Specifications
Equipped
with two VSA-100 chips running in SLI (Scan Line Interleaving),
this card is capable of twice the performance of the Voodoo
3. Both processors divide the 64MB of on-board SDRAM equally
among themselves with each processor getting its own 32MB chunk.

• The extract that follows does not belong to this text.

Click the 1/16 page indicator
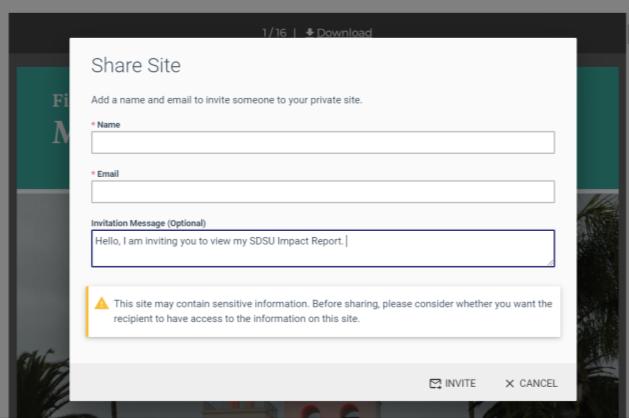 [x=275, y=33]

The downside to this method is that textures have to be copied
to each chip's memory bank, so effectively this card is only
32MB.
The
V5 5500 PCI's specs are almost exactly the same as the AGP version's:
- Integrated
256-bit 3D/2D
- 32
MB SDRAM per chip (64MB Total)
- 166MHz/166MHz
core/memory clock
- 5.3GB/s
Memory Bandwidth
- 350MHz
RAMDAC
- 667
Mpixels/s fill rate
- .25
micron (enhanced) manufacturing process
- Dual
pixel pipeline
- 32-bit
rendering
- 2Kx2K
maximum texture size support
- Single-cycle
trilinear mipmapping
- Up
to 24-bit floating point depth buffer (Z and W)
- 8-bit
stencil buffer
- 2X
and 4X full-scene hardware anti-aliasing
- DirectX
texture compression and 3dfx FXT1 texture compression
- T-buffer
technology
- Depth-of-field
blur
- Motion
blur
Real-Time
FSAA in a nut shell
The
most notable (and most useful in today's games) T-Buffer feature
of the Voodoo4/5 series is its ability to do full scene spatial
anti-aliasing. Full Scene Anti-Aliasing helps to eliminate the
"jaggies" that plague all 3D games, especially those played
at lower resolutions. 3dfx accomplishes this by basically rendering
the image two to four times (at slightly different/offset positions
than before), which effectively eliminates the "jaggies", pixel
popping, and texture shimmering anomalies. 3dfx's implementation
is great because it works with virtually all games, past, present,
and future. 3dfx's implementation also looks the best compared
to its competition's (manly Nvidia and ATI) FSAA offerings.